Action item: Up to and including the line that contains "Task: Open the Consumers link", repeat each line of the data exactly, starting from the first.

Source records:
===

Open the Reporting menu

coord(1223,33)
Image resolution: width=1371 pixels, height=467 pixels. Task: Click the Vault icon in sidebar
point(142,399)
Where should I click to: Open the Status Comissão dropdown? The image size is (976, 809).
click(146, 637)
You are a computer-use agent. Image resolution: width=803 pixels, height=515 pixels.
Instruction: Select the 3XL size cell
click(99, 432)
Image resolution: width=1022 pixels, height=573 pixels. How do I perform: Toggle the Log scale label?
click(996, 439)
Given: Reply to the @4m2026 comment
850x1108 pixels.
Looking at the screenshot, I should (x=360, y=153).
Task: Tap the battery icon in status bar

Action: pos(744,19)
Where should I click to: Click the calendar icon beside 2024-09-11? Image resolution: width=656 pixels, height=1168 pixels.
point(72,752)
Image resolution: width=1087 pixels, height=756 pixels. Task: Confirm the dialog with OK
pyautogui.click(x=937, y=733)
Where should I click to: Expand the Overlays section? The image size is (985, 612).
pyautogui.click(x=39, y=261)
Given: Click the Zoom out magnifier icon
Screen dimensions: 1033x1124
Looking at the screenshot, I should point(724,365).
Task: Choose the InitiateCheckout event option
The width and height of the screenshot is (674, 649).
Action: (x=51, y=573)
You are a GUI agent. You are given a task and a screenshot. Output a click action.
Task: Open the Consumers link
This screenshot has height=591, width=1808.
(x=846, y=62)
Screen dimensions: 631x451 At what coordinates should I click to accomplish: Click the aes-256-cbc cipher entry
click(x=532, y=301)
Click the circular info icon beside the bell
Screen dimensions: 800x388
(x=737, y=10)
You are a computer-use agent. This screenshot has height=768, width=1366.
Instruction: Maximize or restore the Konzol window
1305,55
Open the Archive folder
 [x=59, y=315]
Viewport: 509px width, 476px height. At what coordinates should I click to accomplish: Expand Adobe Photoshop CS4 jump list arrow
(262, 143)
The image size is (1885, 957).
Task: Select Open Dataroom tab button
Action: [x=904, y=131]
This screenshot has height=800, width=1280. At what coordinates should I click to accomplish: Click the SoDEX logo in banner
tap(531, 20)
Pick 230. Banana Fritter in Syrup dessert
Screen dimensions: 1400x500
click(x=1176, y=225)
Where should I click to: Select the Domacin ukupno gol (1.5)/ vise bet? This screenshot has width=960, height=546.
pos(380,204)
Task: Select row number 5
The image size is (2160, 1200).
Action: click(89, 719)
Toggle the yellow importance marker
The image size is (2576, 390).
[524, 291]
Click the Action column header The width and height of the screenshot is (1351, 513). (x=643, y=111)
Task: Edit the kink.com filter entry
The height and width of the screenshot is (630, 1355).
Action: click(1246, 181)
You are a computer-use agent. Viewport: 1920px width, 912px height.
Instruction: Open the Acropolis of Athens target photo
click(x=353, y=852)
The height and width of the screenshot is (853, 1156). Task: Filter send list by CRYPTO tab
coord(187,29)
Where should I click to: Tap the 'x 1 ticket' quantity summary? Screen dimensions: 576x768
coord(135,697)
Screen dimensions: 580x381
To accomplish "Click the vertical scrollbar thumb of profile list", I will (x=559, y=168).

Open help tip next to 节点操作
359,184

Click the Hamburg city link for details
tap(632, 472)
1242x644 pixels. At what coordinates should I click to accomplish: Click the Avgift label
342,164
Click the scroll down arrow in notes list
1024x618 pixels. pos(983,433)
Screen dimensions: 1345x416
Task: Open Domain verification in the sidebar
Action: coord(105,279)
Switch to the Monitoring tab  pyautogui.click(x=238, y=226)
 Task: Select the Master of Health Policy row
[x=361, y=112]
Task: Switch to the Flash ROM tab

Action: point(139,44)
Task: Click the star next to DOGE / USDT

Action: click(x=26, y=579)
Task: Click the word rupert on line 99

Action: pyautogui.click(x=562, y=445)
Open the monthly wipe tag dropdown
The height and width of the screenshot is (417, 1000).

===

Response to the exercise:
Open the Reporting menu

coord(1223,33)
Image resolution: width=1371 pixels, height=467 pixels. Task: Click the Vault icon in sidebar
point(142,399)
Where should I click to: Open the Status Comissão dropdown? The image size is (976, 809).
click(146, 637)
You are a computer-use agent. Image resolution: width=803 pixels, height=515 pixels.
Instruction: Select the 3XL size cell
click(99, 432)
Image resolution: width=1022 pixels, height=573 pixels. How do I perform: Toggle the Log scale label?
click(996, 439)
Given: Reply to the @4m2026 comment
850x1108 pixels.
Looking at the screenshot, I should (x=360, y=153).
Task: Tap the battery icon in status bar

Action: pos(744,19)
Where should I click to: Click the calendar icon beside 2024-09-11? Image resolution: width=656 pixels, height=1168 pixels.
point(72,752)
Image resolution: width=1087 pixels, height=756 pixels. Task: Confirm the dialog with OK
pyautogui.click(x=937, y=733)
Where should I click to: Expand the Overlays section? The image size is (985, 612).
pyautogui.click(x=39, y=261)
Given: Click the Zoom out magnifier icon
Screen dimensions: 1033x1124
Looking at the screenshot, I should point(724,365).
Task: Choose the InitiateCheckout event option
The width and height of the screenshot is (674, 649).
Action: (x=51, y=573)
You are a GUI agent. You are given a task and a screenshot. Output a click action.
Task: Open the Consumers link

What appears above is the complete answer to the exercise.